The Protection of Pesach in Jerusalem
This year, the first day of Pesach coincides with Shabbat. We are familiar from other holidays that this cooccurrence changes our practice of the laws of the holiday. Most notably, we do not blow shofar or shake the lulav on Shabbat. The Talmud explains that the rabbis prohibited the performance of these mitzvot on Shabbat, lest an uneducated person carry his item in the street to a Torah scholar to teach him how to perform the mitzvah or how to say the blessing, thus violating the sanctity of Shabbat. By contrast, this year we will eat the matzah at the Seder even though it is Shabbat. Several commentators were struck by this difference and ask why are we not similarly concerned that a person will carry his matzah to a sage to teach him the laws of matzah?
Rabbi Baruch Simon collected several answers to this question.
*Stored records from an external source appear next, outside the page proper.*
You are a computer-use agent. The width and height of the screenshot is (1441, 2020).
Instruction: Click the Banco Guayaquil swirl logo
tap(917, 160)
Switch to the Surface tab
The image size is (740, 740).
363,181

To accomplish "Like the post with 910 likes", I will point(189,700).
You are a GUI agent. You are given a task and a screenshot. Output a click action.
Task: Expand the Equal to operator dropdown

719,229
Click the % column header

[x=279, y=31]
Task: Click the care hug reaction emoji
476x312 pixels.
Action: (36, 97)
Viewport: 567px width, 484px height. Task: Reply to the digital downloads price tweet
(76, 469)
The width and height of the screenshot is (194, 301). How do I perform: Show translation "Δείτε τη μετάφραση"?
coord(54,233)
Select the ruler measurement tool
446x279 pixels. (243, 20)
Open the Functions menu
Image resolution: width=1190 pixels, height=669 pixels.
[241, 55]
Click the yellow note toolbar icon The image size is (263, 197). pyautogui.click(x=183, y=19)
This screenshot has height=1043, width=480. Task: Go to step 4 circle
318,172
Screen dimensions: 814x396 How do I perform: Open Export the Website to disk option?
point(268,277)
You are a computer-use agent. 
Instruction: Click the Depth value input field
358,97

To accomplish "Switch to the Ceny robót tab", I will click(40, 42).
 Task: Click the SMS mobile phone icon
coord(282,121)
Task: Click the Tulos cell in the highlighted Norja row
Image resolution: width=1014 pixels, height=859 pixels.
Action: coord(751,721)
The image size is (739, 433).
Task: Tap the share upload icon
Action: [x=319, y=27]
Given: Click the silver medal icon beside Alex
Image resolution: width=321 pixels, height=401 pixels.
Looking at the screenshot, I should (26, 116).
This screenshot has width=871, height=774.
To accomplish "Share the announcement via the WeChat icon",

One answer, suggested by Rav Amram Blums, notes that in the ideal world all Jews are supposed to conduct their seder in Yerushalayim after having offered the korbon pesach. The Talmud teaches us that the gates of Yerushalayim were closed at night. Therefore the city does not have the status of a public domain and it is not biblically prohibited to carry within the city. Since it is impossible to violate a Torah prohibition of carrying within Yerushalayim, there was no need for the rabbis to be concerned about this form of carrying.
Another explanation relates to the unique nature of the Seder night. The Torah refers to the first night of Pesach as “Leil Shimurim” or the night of watching or guarding. One interpretation of this title is that the Jewish people are protected from all sorts of physical and spiritual harm on this night. Accordingly, many have the custom to not recite the full text of Kri’at Shema al HaMitah (the prayer before going to sleep) as this prayer is intended to request protection from God and that is not as necessary on this night.
Rabbi Dovid Kahn suggests that part of this night of protection is that the Jewish people are also spiritually protected from violating Jewish law, and particularly the laws of Shabbat that are punishable by death or excision. Therefore, the rabbis were not concerned that a Jew would carry his matzah in the street.
Even though these are distinct answers to our opening question perhaps we can suggest that they are connected in a certain way. Pesach brings us back to our roots and we are therefore protected from violating the Shabbat. Yerushalayim has the same impact on us. We are more attuned to our true nature when we are all in Yerushalyim together for the holiday pilgrimage. This combination of Pesach and Yerushalayim brings out our true selves and therefore the rabbis were not concerned that we would unintentionally sin by carrying the matzah.